Newroz’un yeni yaşamın nişanı olduğunu söyleyen Güvenç, “Bir yerde direniş ve mücadele varsa, orada Newroz’un ruhu da vardır. Ondan dolayı bu Newroz direniştir. Her yıl olduğu gibi bu yıl da Newroz’u kadına ve halklara yönelik baskıların olduğu bir süreçte karşılıyoruz. Özel savaş politikalarının yoğun olduğu, dilin asimilasyonuna yönelik her şeyin mubah görüldüğü bir süreçte karşılıyoruz. Sayın Öcalan üzerinde uygulanan mutlak tecridin cezaevlerine yansıdığı bir süreçte karşılıyoruz” dedi.

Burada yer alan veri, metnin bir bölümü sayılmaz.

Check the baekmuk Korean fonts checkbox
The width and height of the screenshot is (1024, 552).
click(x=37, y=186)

Uçar: Öcalan’ın özgürlüğünü sağlamalıyız
DBP Eş Genel Başkanı Çiğdem Kılıçgün Uçar, Kurmanci’nin Kirmançkî lehçesinde yaptığı konuşmada, Newroz’un mücadele olduğunu belirtti. Uçar, “Devlet çok iyi biliyor ki, Kürt sorunu toplumsal bir şekilde çözülmezse, hiçbir sorun çözülmez. Yaklaşık 25 yıldır İmralı’da Sayın Abdullah Öcalan üzerinde kesintisiz bir tecrit vardır. Bu tecrit ülkeye ne fayda sağladı? Hiçbir fayda sağlamadı. Savaş, kadınların ölümü dışında bir şey getirmedi. Tecrit sonlanırsa özgürlük ve barışa ereceğiz. Mücadele edenler olarak bu tecridi ortadan kaldırmalı, kırmalıyız. Sayın Öcalan’ın özgürlüğünü sağlamalıyız. 8 Mart’ta dediğimiz gibi bu Newroz’da da ‘Kürt sorunun çözümü, Sayın Öcalan’ın özgürlüğüne bağlıdır. Demokratik ülke, Sayın Öcalan’ın özgürlüğüne bağlıdır’ diyerek mücadelemizi yükselteceğiz” diye belirtti.

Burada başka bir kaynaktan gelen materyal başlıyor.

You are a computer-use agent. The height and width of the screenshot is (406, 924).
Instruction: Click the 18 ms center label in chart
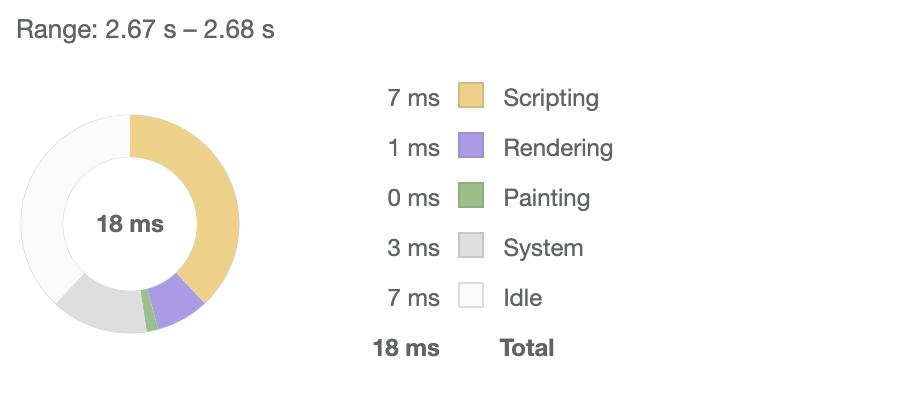(130, 224)
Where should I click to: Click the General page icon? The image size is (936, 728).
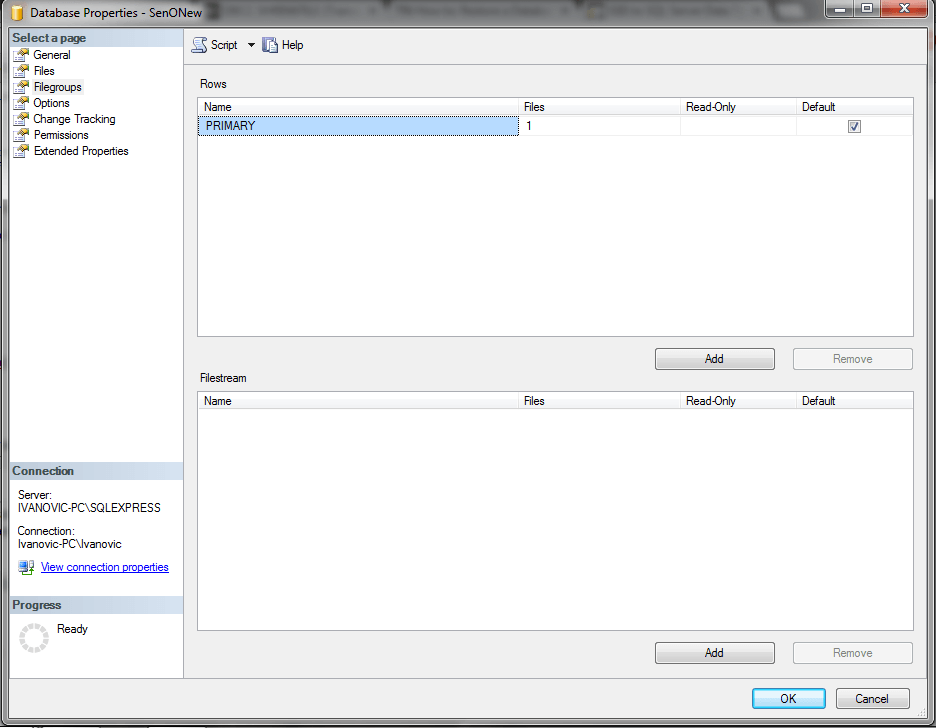[x=21, y=55]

Hatimoğulları’ndan Kürt sorunu çağrısı
Arapça Newroz’u kutlayan DEM Parti Eş Genel Başkanı Tülay Hatimoğulları, 40 yıldır süren Kürt sorununun sadece Türkiye’de değil, 4 parça Kurdistan’a barışçıl ve demokratik yöntemlerle çözülmesi konusunda ısrarlarını sürdüreceklerini belirterek şunları söyledi:
“Kürt sorunu bir statü sorunudur. Statü sorunu 4 parça Kurdistan’ın her birinin kendi içinde kazanacağı statüyle çözüme kavuşur. Biz Türkiye’ye çağrımızı defaatle yaptık. Dedik ki eğer sizler bugün Filistin sorunun çözülmesi ve oradaki mazlum Filistin halkı üzerindeki baskının kalkması, zulmün bitmesini için çaba sarf ediyorsanız ve orada Filistin halkına yapılanı siz Rojava’da Êfrin’de Kürt halkına yaşatıyorsanız bu samimi değildir. Bugün Kürt sorununu çözmüş olan bir Türkiye ancak Ortadoğu’da barış talebinde bulunabilir. Rusya- Ukrayna savaşında barış çağrısı yaptığı zaman daha gerçekçi ve sahici olur. Buradan çağrımızı yineliyoruz. Gelin Kürt sorununu hep birlikte çözelim, gelin tecridi hep birlikte kaldıralım, gelin Sayın Öcalan’ın fiziki özgürlüğüne kavuşmasını hep birlikte sağlayalım. Bugün yaşanan savaş ve çatışmalar, İHA’lara, SİHA’lara ayrılmış bütçe Türk kardeşlerimizin, Türk işçi emekçi kardeşlerimizin ekmeğini küçülterek yapılıyor. Oysa biz 72 milletten bir arada yaşamayı başaran bu coğrafyada, devletin çözümsüzlüğü dayatmasına karşı barışı tesis edersek, halkların, işçilerin, emekçilerin ezilenlerin sorunlarının çözümünde çok büyük bir adım atmış oluruz.”